The Phillies' early exit comes with disappointment, but better days are ahead

The Phillies missing the World Series stings. It will linger for a while, but the club is on the right path.
Championship Series - Philadelphia Phillies v Arizona Diamondbacks - Game Seven
Championship Series - Philadelphia Phillies v Arizona Diamondbacks - Game Seven / Tim Nwachukwu/GettyImages

Baseball is unlike any other sport. It's not just a way to pass the time, but rather an investment. Spring training until the end of the World Series encompasses about ten months. It's not just the duration of the season but the fact that our teams play almost every day. For fans like us, the end of one game typically begets excitement for the next.

The emotional involvement of being a passionate, diehard baseball fan is unmatched.

This is what makes the Phillies’ abrupt exit from the postseason that much more difficult to bear. Losing in the 2022 World Series made fans hungry for more. Spring training could not arrive fast enough for many. After all, there were so many storylines from the offseason that made the new Phillies’ team even more intriguing than its predecessor.

Now that a few days have passed, and Phillies’ fans have had to watch the Fall Classic sans their club — or have boycotted it altogether — it feels appropriate to revisit the ups and downs that made up the 2023 season. As the adage goes, give us the bad news first.

The bad

It didn't take long for bad news to infiltrate its way into the headlines. During spring training, top prospect Andrew Painter injured his throwing elbow. After months of rehab and hoping for the best, it was determined that Tommy John surgery was in the talented 20-year-old's best interest. He will miss the entire 2024 season.

Some minor injuries began to emerge heading into the World Baseball Classic. The newly signed Taijuan Walker was forced to miss the international tournament, and rotation mate Ranger Suárez suffered the same fate. Both players were able to pitch for the club, but Suárez would miss some regular season time.

At the end of spring training, first baseman Rhys Hoskins tore his ACL and would go on to miss what could have been his final season in red pinstripes.

While the injuries piled up, the club scuffled out of the gate.
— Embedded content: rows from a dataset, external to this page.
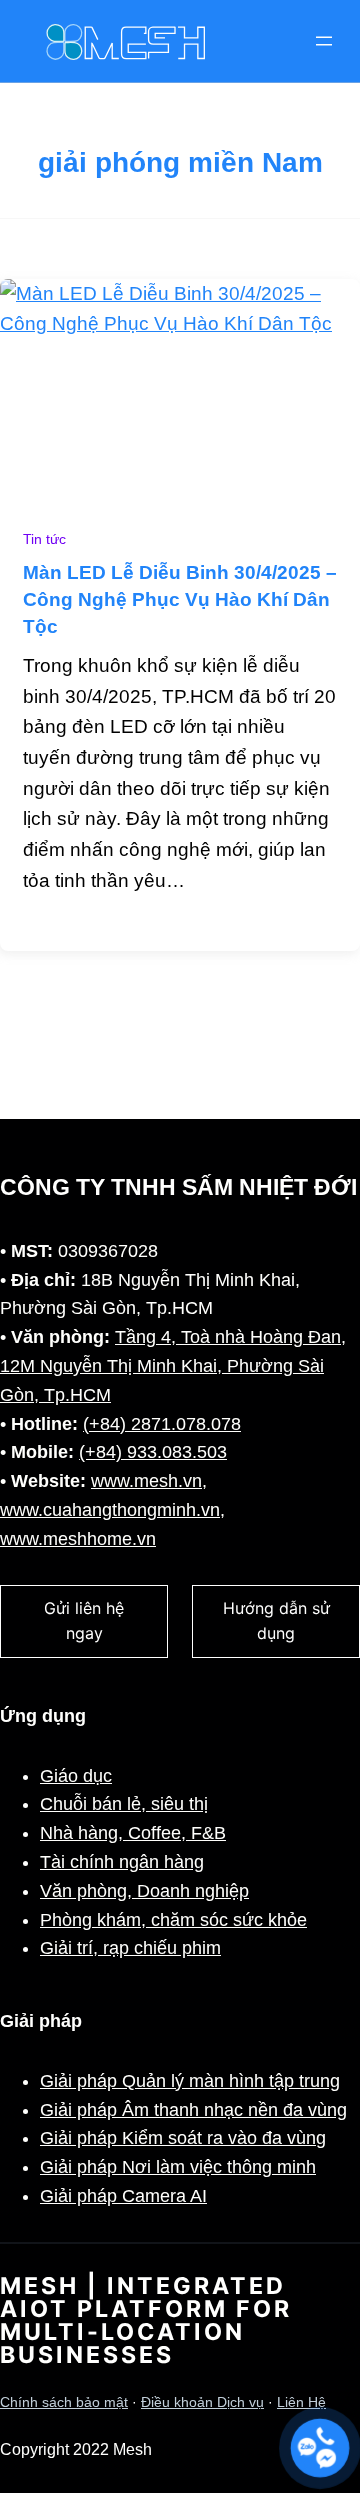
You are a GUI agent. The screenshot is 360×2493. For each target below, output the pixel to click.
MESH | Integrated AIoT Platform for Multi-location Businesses (146, 2321)
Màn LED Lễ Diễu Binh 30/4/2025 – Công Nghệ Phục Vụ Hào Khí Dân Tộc (180, 599)
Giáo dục (76, 1776)
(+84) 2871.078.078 (162, 1424)
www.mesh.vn (146, 1481)
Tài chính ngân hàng (122, 1862)
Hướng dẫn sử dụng (276, 1621)
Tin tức (44, 539)
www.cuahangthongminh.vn (110, 1510)
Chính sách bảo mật (64, 2402)
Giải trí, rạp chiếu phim (130, 1948)
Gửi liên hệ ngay (84, 1621)
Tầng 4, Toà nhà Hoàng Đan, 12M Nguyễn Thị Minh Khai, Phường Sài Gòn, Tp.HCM (173, 1366)
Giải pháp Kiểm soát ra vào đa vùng (183, 2138)
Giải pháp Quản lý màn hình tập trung (190, 2081)
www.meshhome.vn (78, 1539)
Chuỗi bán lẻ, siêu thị (124, 1804)
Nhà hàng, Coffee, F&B (133, 1833)
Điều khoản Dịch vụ (202, 2402)
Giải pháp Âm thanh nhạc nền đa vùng (193, 2110)
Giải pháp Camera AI (123, 2196)
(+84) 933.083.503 (153, 1452)
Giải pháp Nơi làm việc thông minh (178, 2167)
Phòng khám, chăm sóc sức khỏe (173, 1920)
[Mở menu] (324, 41)
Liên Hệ (301, 2402)
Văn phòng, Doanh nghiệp (144, 1891)
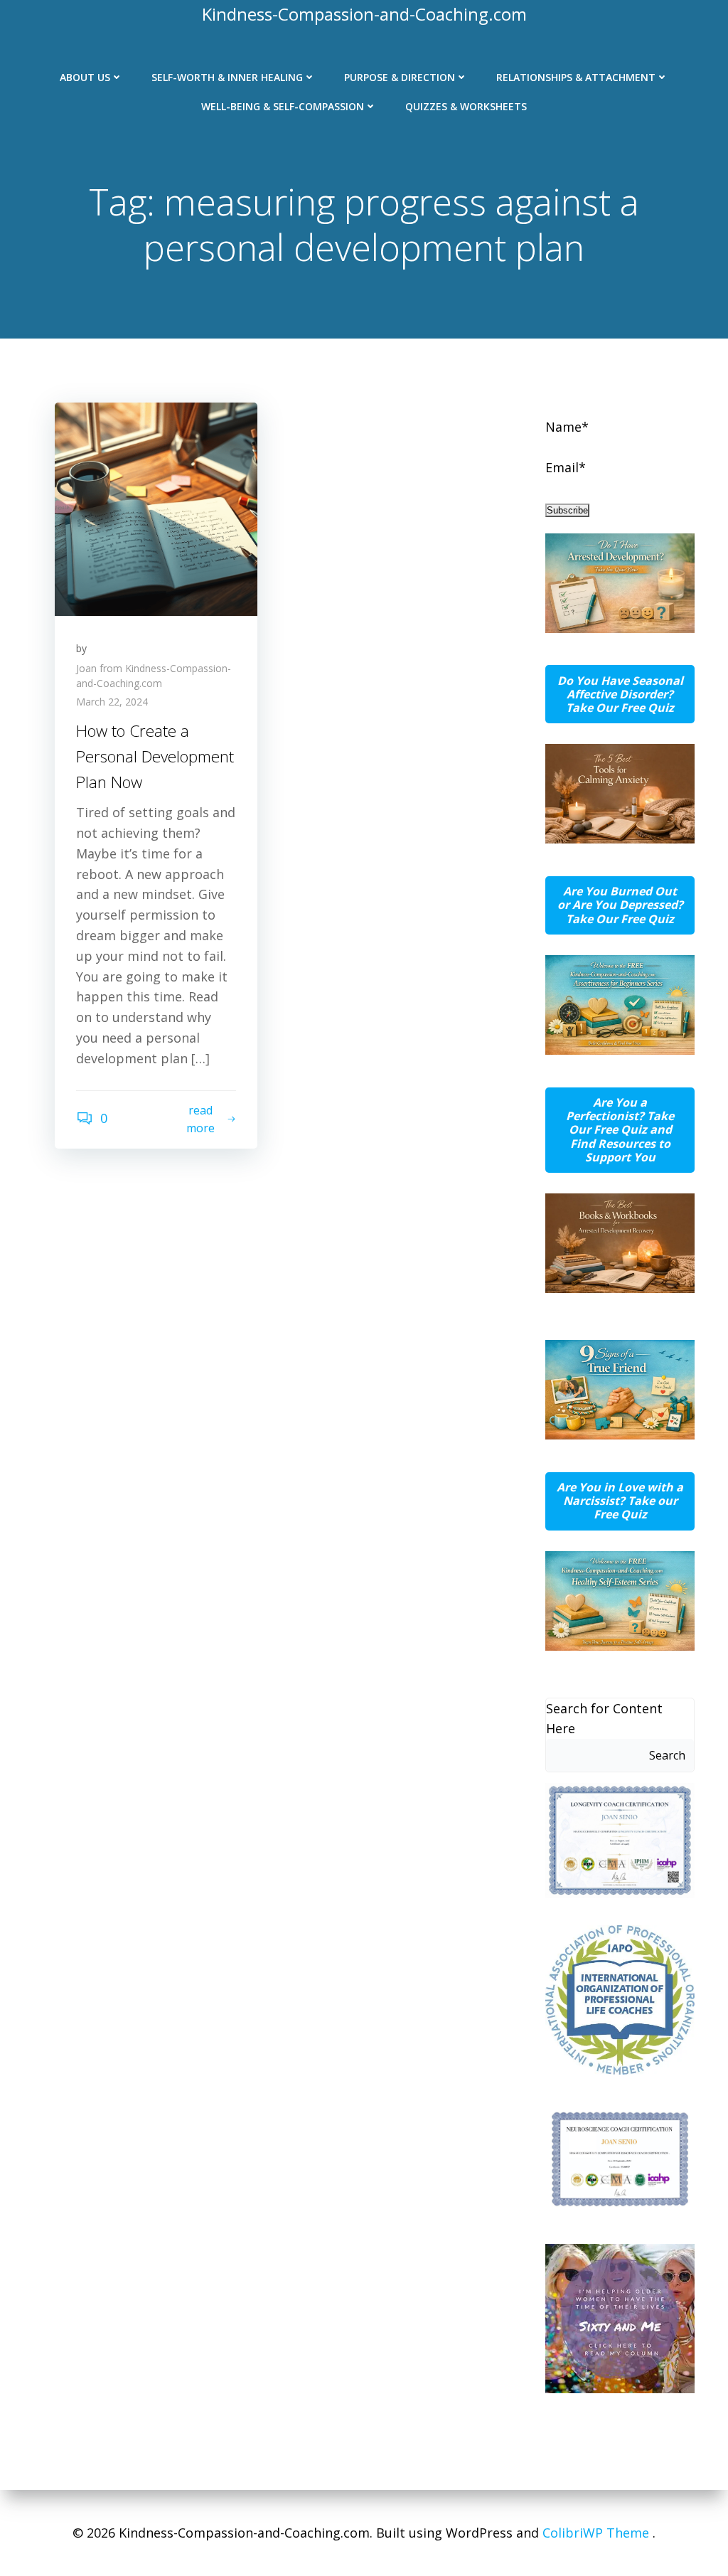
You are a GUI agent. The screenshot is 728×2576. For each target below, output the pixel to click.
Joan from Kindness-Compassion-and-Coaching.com (153, 675)
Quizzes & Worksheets (466, 106)
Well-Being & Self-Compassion (282, 106)
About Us (85, 77)
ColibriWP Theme (595, 2532)
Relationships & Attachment (575, 77)
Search (667, 1755)
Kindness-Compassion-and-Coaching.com (364, 14)
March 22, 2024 (112, 701)
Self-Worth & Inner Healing (227, 77)
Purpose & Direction (399, 77)
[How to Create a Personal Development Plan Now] (156, 507)
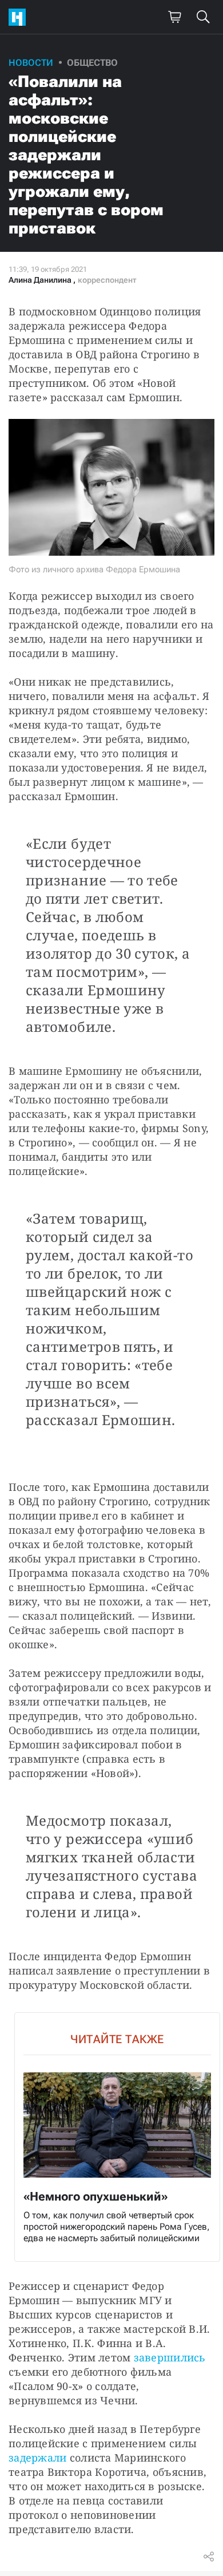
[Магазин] (174, 17)
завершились (170, 2357)
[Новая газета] (20, 17)
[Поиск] (203, 17)
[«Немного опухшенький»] (117, 2137)
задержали (37, 2457)
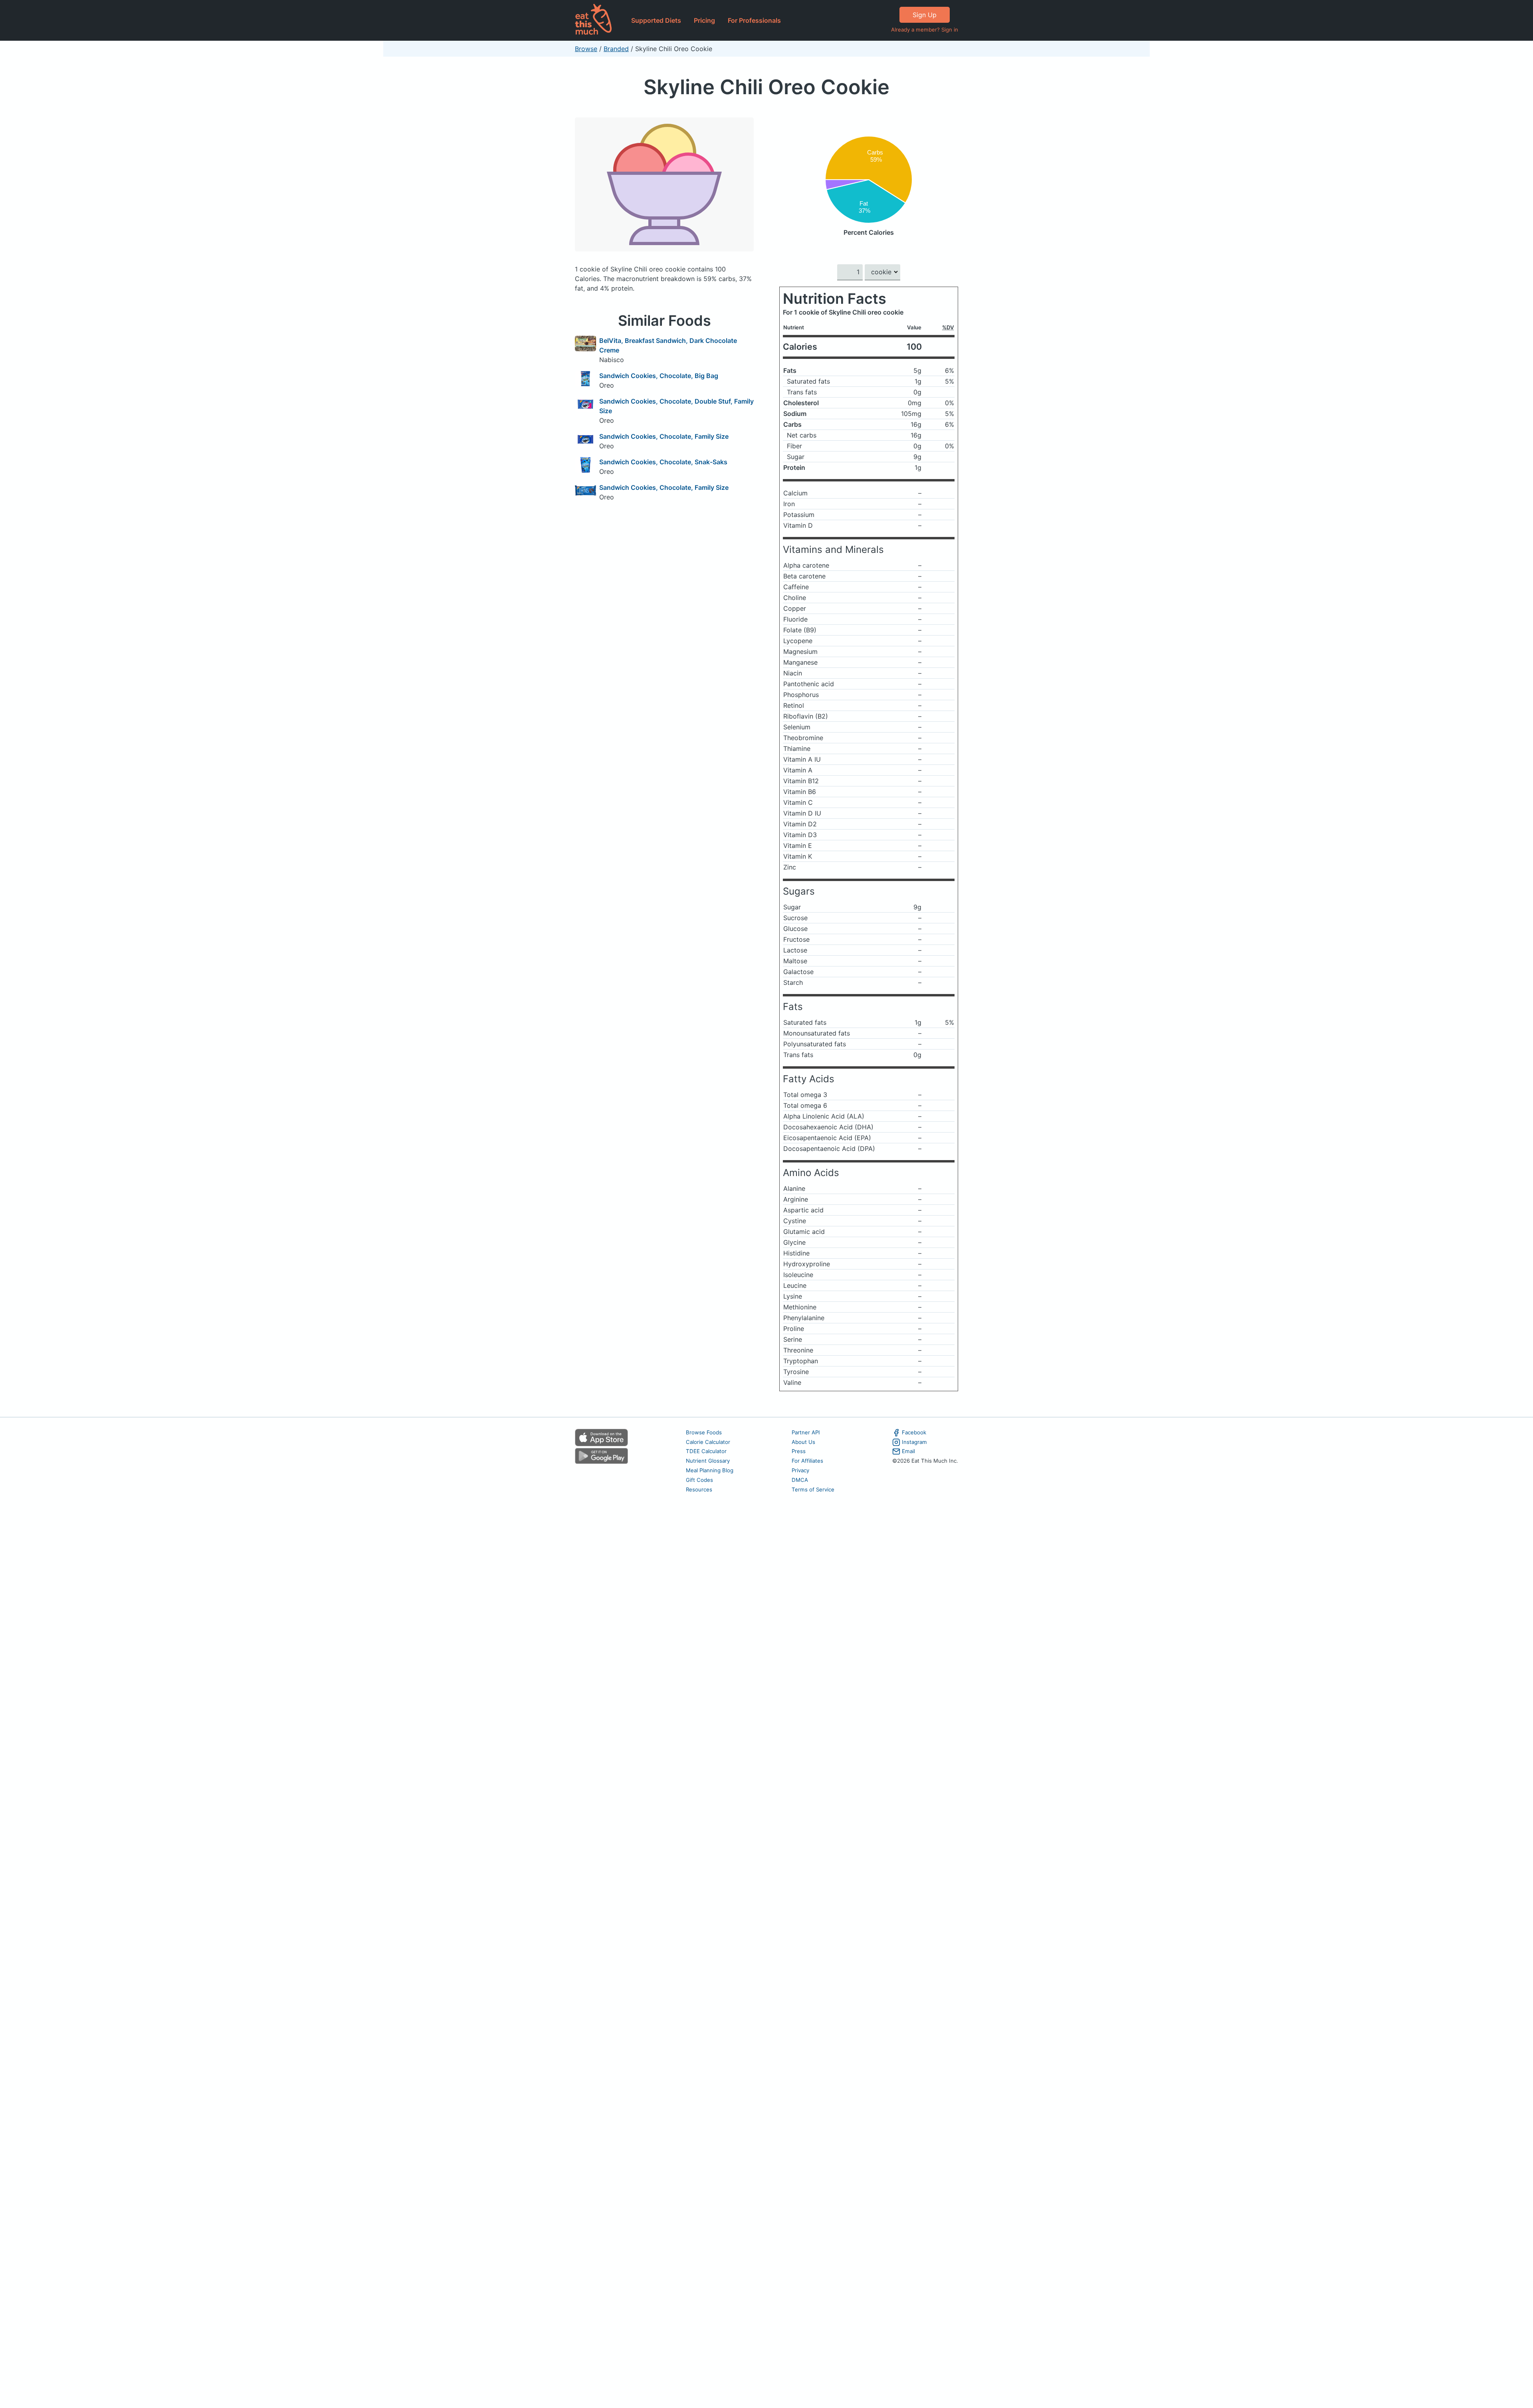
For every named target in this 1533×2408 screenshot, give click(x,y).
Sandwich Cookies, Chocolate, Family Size (664, 436)
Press (799, 1451)
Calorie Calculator (708, 1442)
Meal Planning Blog (709, 1470)
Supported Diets (656, 20)
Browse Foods (704, 1432)
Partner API (806, 1432)
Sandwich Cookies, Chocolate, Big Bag (658, 376)
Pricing (704, 20)
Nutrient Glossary (708, 1460)
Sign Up (925, 15)
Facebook (914, 1432)
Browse (586, 49)
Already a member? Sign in (924, 29)
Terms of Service (813, 1489)
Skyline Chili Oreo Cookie (766, 87)
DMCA (800, 1480)
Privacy (800, 1470)
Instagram (914, 1442)
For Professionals (754, 20)
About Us (803, 1442)
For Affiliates (807, 1460)
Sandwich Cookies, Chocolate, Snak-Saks (663, 462)
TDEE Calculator (706, 1451)
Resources (699, 1489)
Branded (616, 49)
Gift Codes (699, 1480)
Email (908, 1451)
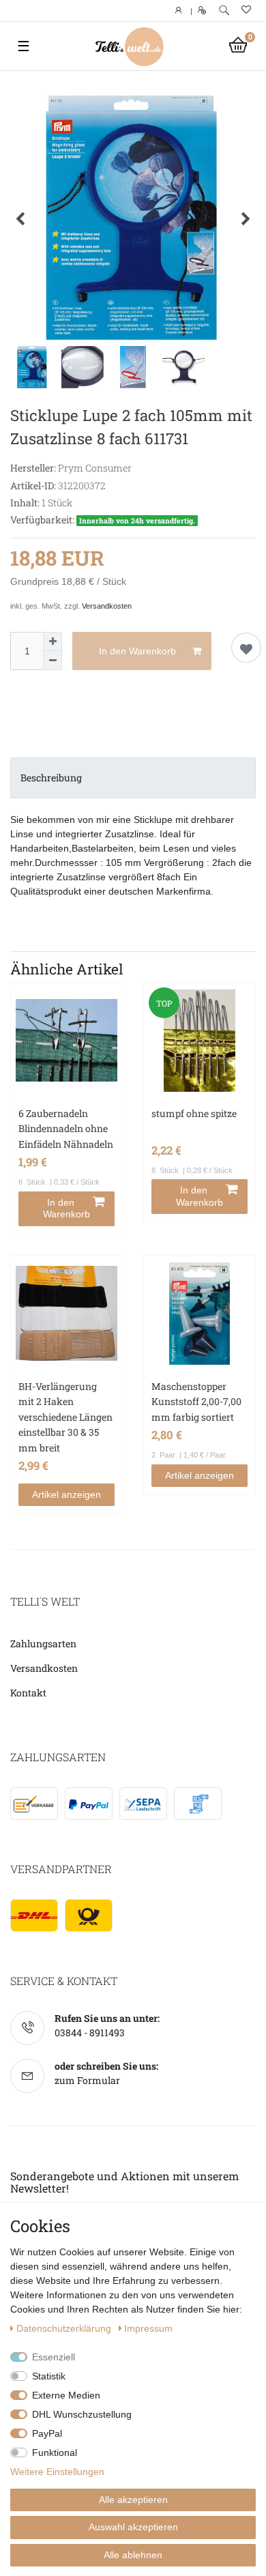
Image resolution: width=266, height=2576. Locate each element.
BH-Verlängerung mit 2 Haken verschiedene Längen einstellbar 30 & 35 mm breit (65, 1417)
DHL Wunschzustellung (82, 2414)
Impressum (148, 2328)
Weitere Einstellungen (57, 2471)
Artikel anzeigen (66, 1494)
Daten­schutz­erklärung (65, 2328)
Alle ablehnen (133, 2554)
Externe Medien (66, 2395)
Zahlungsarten (43, 1643)
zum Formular (87, 2080)
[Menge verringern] (52, 660)
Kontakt (28, 1692)
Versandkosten (107, 606)
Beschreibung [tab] (51, 777)
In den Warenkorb (137, 651)
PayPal (47, 2433)
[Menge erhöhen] (52, 641)
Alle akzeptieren (133, 2499)
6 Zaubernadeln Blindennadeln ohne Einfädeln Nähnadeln (65, 1128)
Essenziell (53, 2356)
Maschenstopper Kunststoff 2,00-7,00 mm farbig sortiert (196, 1401)
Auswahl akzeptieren (133, 2526)
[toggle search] (224, 10)
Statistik (48, 2376)
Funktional (54, 2452)
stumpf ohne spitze (194, 1113)
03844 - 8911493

By the end of May, the Phillies were five games below .500. That's when the good finally began to show up.

The good

One early positive was that Bryce Harper made an improbable early return from offseason Tommy John surgery to re-enter the Phillies lineup prior to the end of May. By June, the club started to turn the corner. The Phillies won 18 games that month, including a sweep of the Oakland Athletics and the Chicago Cubs. In the remaining months, the Phillies went 46-34 and were on their way to another postseason.

The bats really began to heat up in August as Trea Turner went on a torrid hot streak that lasted through much of the postseason.

The postseason started out about as well as anyone could have hoped. The club swept the Miami Marlins in the Wild Card Series and knocked the Atlanta Braves out of contention for the second year in a row. The Arizona Diamondbacks were all that stood in the way of the Phillies and a repeat appearance in the World Series.

Games 1 and 2 of the NLCS made it seem that another National League pennant was in the works. That all changed when the Phillies boarded their flight to Arizona.

The ugly

Without rehashing too many bad memories and reopening any lingering wounds, the summaries of Games 3-7 will not be mentioned.

The Phillies lost four out of five games and were eliminated from postseason contention. To make matters worse, the Diamondbacks clinched on our turf. All the club had to do was win one game at Citizens Bank Park — a place that offered a significant home-field advantage all postseason long.

They failed.

Blame can be cast in different directions, but what good does that do? Kyle Schwarber indicated how the club felt after the Game 7 loss, per Matt Gelb of The Athletic.

"It will never feel right," Schwarber said. "It never does. It never will."

What now?

The players were disappointed with the season's outcome. So were fans. Without speaking for everyone, it's fair to say that many Phillies fans were not ready to see the season come to an end. It wasn't time yet. The opportunities to win and advance were there, and the Phillies failed to capitalize.

This season’s ending felt different than the last. The expectations were higher, the roster was better, and many players had postseason experience. Heading into the offseason, however, fans can find solace in the fact that next year’s team has a chance to make a deep postseason run once again. The Phillies have entered one of the most exciting eras in club history and certainly the most exciting since the 2007-2011 teams.

The Phillies' early exit will linger over what will now be a longer offseason. The club will not be the same heading into 2024. The fun-loving, energetic and partying team we saw in 2023 missed their chance to live in Philadelphia sports lore forever. While many of the players will be returning, it's inevitable that certain players will leave, and new players will be added.

Let's get to February so pitchers and catchers can report already.